If you are looking for "preforeclosures" or short sales, homes with notices of default (NODs) filed on the property, there is probably nothing available in the $12,000 range at this time. The reason, of course, is because the lender, who must approve the sales price in a short sale, is unlikely to approve a price for less than the mortgage amount. Once a home is taken in foreclosure (and the lender can seek some offset in the cost from a secondary mortgage insurance carrier), then the price of the home can be adjusted to market value.

Ater foreclosure, you may find properties priced as low as $12,000-$20,000, but as the other two agents have already noted, the lender (bank) will likely be pricing the property at this price because it will need considerable rehabiltation to make the home livable, and--depending on the situation--there may even be government forces in place that will require that this work be done soon (for example, in as little as a few months after the close of escrow), so only those with contracting abilities and available ready cash would be wise to purchase these properties.

For your $12,000, i might suggest concentrating on REO or foreclosure properties where the possibility of finding a home in this price range is better.

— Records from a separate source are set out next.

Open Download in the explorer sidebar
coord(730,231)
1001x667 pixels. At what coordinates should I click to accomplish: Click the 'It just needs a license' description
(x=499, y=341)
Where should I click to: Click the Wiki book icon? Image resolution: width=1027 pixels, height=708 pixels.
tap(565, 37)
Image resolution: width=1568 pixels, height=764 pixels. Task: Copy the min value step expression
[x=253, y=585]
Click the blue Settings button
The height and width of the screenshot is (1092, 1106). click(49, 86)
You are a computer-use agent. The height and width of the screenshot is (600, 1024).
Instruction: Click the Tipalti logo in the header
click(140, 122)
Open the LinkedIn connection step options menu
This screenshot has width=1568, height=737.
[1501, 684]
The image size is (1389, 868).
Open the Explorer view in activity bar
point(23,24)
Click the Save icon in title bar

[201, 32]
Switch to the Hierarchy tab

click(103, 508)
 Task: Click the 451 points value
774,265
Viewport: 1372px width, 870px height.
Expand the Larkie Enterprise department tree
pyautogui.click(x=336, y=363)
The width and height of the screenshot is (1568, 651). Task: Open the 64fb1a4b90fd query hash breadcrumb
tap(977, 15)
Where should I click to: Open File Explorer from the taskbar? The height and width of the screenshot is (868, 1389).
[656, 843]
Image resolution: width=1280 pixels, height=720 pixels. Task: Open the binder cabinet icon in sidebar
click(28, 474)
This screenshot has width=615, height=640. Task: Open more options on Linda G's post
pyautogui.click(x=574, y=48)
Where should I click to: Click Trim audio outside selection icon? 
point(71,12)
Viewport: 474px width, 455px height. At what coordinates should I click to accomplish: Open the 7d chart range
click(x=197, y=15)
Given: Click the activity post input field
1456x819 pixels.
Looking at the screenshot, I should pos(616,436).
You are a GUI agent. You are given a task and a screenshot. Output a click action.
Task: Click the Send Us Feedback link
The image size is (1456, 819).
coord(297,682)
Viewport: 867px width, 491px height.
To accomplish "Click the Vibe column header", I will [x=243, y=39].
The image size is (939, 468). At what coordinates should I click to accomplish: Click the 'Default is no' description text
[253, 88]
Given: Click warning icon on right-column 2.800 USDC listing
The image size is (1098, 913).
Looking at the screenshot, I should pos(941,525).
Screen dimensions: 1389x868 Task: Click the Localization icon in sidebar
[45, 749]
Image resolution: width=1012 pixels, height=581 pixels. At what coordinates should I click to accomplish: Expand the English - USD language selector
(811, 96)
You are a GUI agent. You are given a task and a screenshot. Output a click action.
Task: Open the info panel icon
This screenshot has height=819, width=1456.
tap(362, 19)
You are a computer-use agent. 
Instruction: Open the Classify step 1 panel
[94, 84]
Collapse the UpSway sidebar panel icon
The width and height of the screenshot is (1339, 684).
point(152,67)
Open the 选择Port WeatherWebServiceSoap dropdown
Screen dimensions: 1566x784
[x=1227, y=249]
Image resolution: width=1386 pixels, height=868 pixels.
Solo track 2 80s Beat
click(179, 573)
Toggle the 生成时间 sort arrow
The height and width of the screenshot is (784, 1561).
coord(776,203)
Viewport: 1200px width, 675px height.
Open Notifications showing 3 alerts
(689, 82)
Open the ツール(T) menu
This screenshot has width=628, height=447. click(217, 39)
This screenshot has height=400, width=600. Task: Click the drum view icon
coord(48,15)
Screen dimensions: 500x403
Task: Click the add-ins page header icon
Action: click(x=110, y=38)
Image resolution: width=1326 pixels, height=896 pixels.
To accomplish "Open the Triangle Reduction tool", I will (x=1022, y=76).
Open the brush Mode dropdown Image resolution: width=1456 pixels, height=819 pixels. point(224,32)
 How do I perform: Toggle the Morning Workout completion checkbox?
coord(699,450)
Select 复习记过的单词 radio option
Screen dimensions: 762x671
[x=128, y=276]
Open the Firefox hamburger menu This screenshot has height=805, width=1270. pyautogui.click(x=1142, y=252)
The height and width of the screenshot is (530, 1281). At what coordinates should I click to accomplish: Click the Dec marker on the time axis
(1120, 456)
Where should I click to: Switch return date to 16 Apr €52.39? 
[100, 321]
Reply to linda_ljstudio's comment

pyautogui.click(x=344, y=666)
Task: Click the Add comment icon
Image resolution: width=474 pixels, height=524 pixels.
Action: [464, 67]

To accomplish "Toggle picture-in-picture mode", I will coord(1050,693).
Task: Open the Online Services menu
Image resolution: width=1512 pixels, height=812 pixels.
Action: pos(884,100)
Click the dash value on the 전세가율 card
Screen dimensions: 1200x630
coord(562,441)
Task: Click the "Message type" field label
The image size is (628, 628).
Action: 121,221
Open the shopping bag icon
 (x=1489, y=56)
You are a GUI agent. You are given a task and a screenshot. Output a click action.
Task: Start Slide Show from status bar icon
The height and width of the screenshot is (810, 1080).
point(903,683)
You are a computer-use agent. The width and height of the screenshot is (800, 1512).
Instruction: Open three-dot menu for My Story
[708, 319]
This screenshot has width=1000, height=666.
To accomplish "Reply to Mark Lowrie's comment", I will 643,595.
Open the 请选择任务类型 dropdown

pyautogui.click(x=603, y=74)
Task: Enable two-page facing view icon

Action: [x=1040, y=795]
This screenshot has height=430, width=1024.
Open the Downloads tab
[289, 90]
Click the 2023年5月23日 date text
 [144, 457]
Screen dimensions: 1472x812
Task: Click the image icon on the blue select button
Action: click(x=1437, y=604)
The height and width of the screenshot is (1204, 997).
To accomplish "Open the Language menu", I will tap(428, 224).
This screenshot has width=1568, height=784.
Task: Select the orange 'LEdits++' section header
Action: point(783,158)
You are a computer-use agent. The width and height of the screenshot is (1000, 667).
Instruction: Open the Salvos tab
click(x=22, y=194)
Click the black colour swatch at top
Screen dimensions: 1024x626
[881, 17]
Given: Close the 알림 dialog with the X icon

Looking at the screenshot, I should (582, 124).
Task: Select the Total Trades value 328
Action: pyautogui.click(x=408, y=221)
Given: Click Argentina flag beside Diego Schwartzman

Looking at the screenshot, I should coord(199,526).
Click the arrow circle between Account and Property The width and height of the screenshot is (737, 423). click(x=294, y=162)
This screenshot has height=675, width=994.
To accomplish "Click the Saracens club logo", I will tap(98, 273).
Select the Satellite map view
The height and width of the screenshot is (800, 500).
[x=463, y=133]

Good luck and happy house hunting!

Grace Morioka, SRES, e-Pro
Area Pro Realty
0 votes
Tim Totah, Agent, Pleasanton, CA
Tue Apr 28, 2009
Hello Chris,

Jim is right. The devil is in the details. Over here, we say "just because it's a foreclosure, short-sale, REO, etc, does not necessarily mean it's a good deal. One thing I learned about economics is the law of supple and demand. I have heard complaints form over 90% of the people who have bought "distressed" properties that though they were getting a "good deal" and it turns out there are title issues, rehab costs too much, leins, and so on. A friend bought a "600k" house for $230k. After months of rehab costs, carrying costs (hidden cost, of course), legal and so forth, he's in for about $550k. So he "made" about $50k. Not a bad return, per se, but also a lot of work, time, headache, opportunity cost (he owns another retail business which has suffered because his time was elsewhere). Point being: after his rehab work and time, coupled with his loss in his other business (increased labor costs, for one), he didn't come out "ahead". What he thought was a "great deal" he could have bought another property without the added expenses.

There are other ways around this, and buying "preforeclosure" isn't the best way because of the "catchphrase of the week".